TASK: Please copy out the lines in the entries that contain "Given".

Collected data entries:
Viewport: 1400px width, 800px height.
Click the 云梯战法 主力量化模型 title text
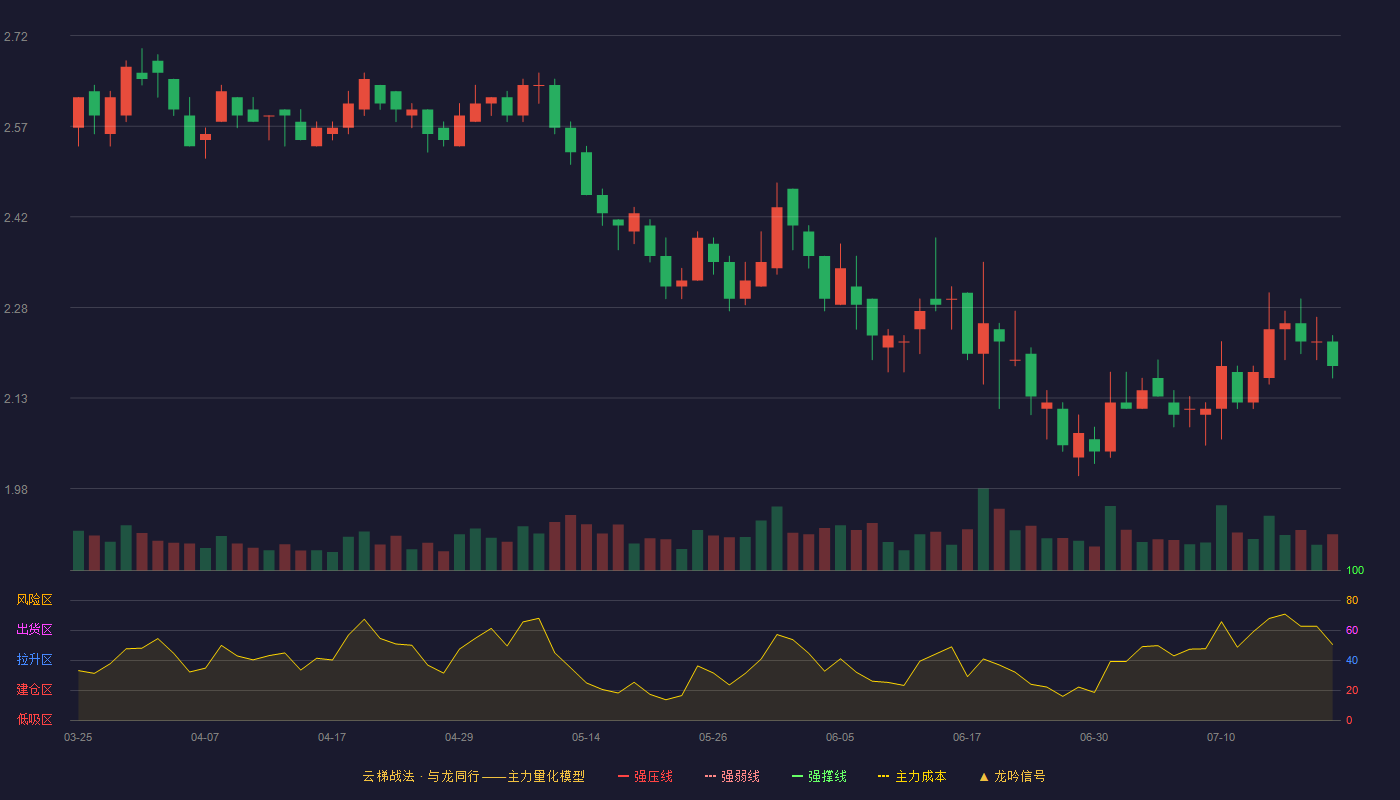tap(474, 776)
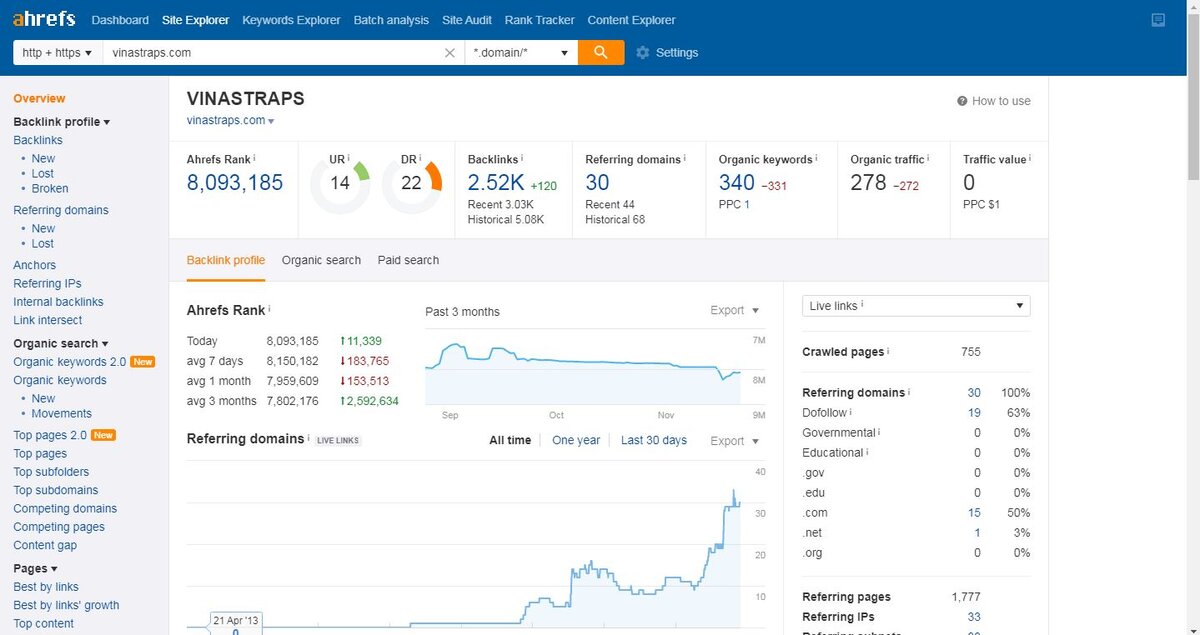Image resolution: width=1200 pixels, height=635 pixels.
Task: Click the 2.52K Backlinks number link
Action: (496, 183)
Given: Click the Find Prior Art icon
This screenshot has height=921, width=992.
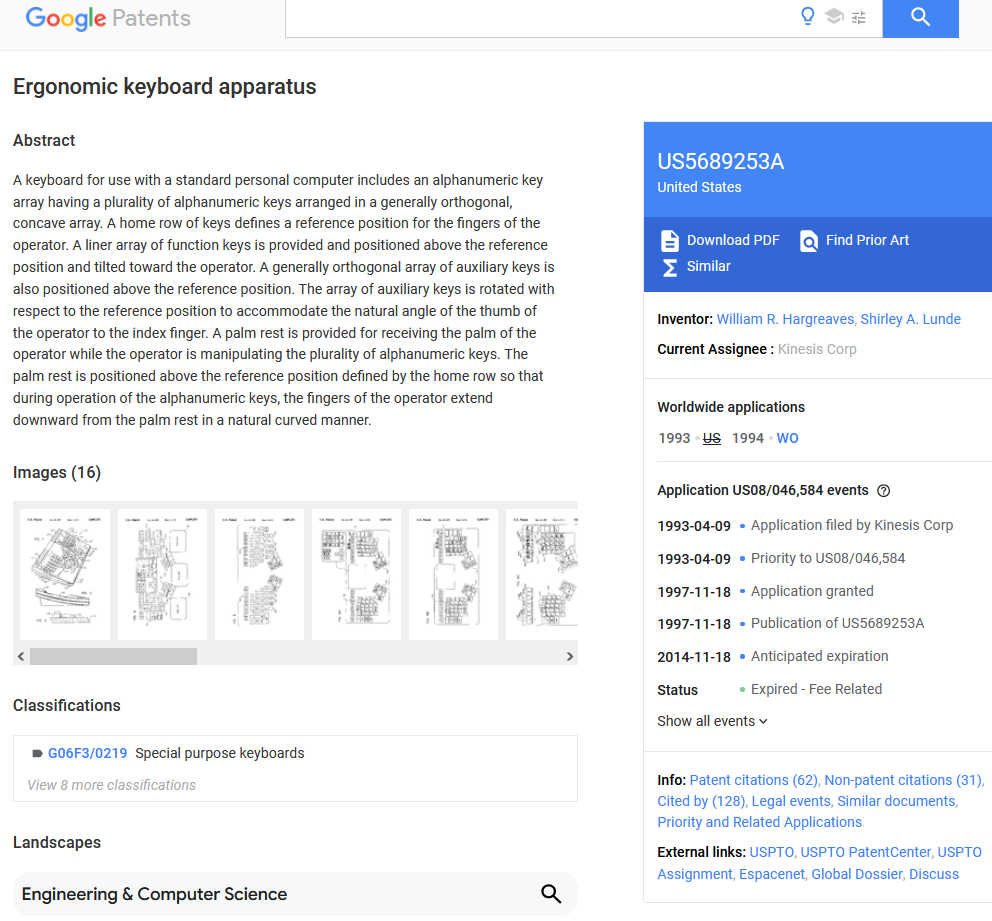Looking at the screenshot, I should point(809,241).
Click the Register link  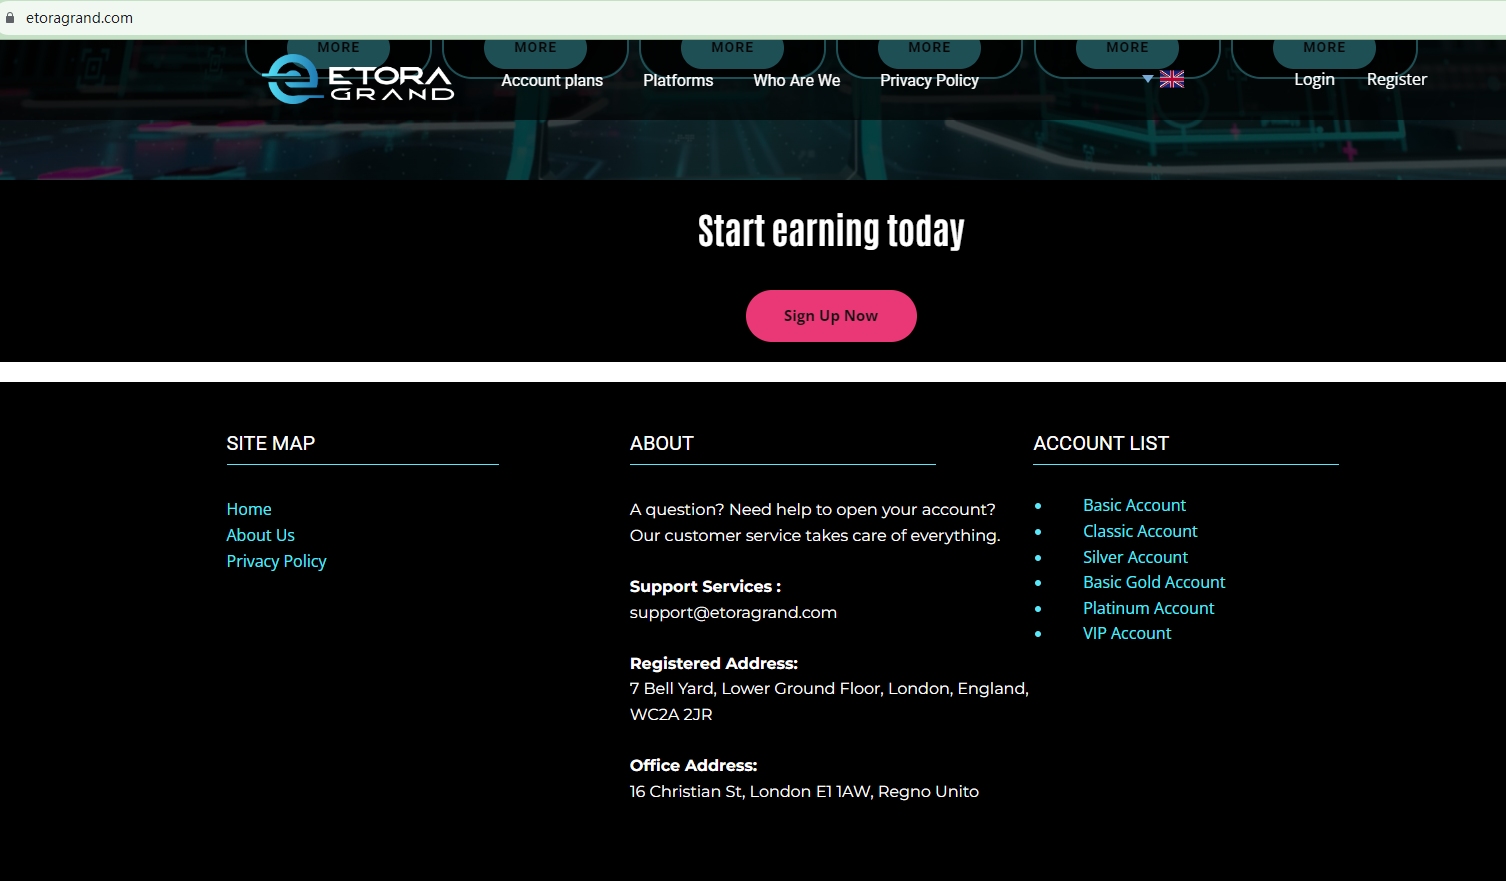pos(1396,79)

---

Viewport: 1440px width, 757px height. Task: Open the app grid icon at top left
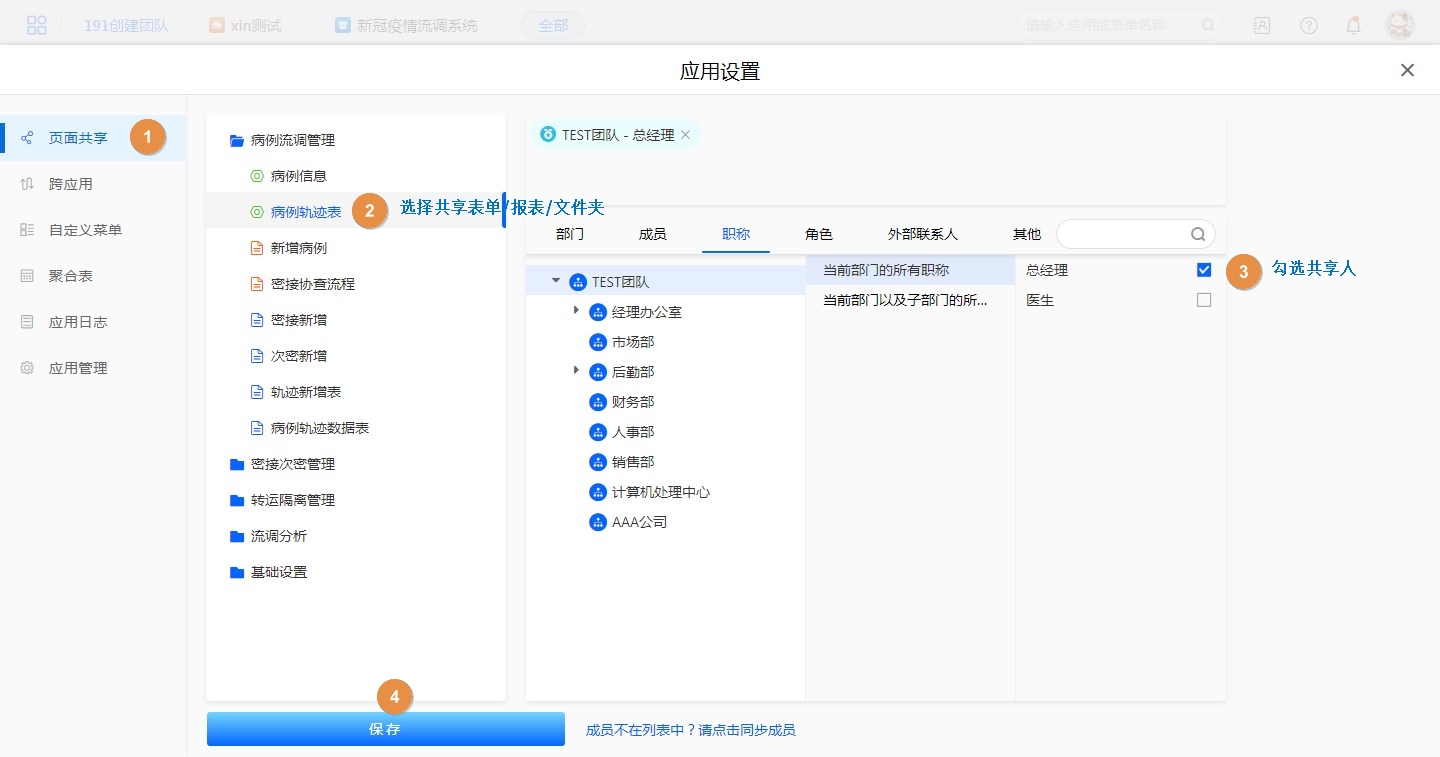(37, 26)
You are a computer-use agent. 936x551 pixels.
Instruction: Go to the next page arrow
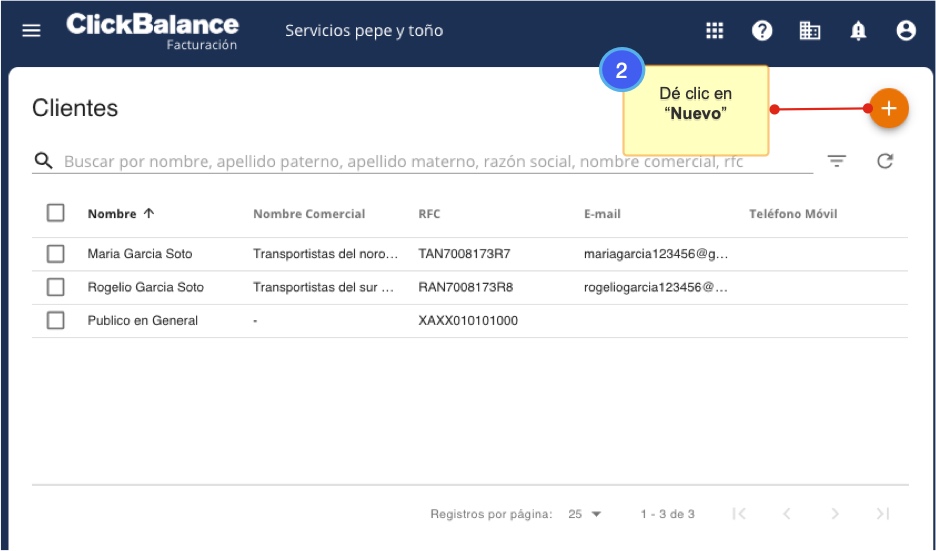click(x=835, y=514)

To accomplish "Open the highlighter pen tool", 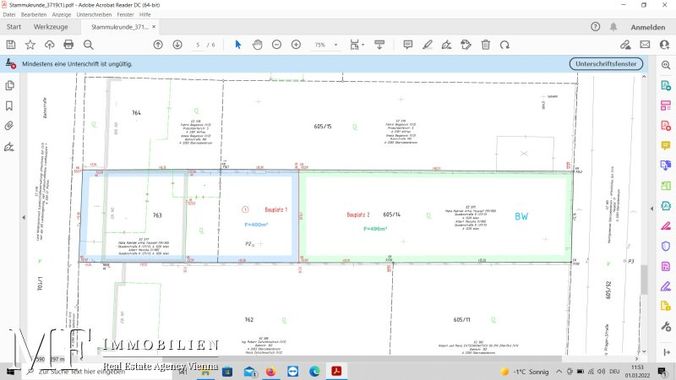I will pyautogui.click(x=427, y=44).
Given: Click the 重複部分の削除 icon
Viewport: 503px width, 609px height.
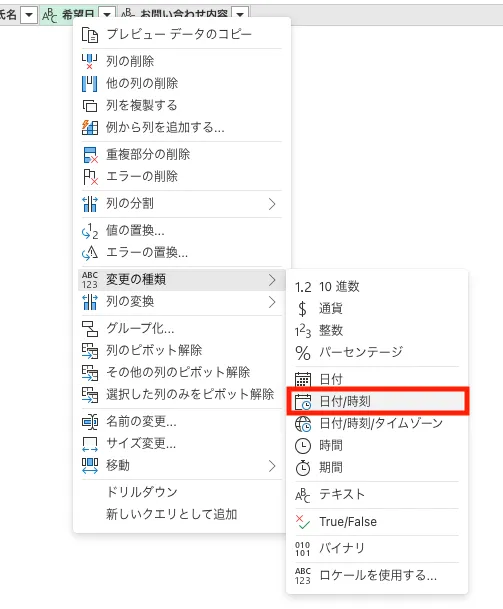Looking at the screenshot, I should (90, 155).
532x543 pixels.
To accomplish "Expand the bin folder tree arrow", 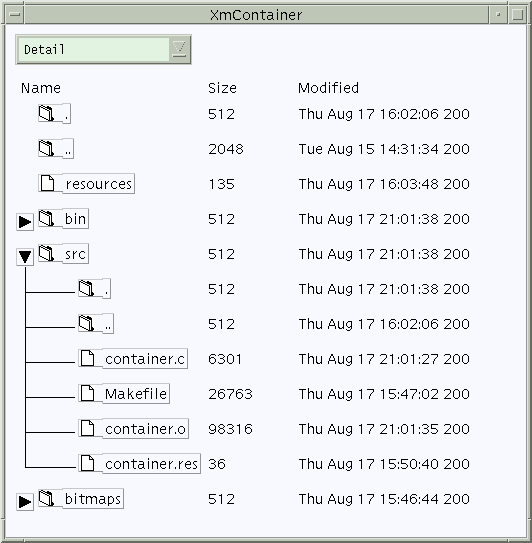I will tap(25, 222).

RESPONSE TO THE TASK:
Given: Click the Find Prior Art icon
Given: Click the 重複部分の削除 icon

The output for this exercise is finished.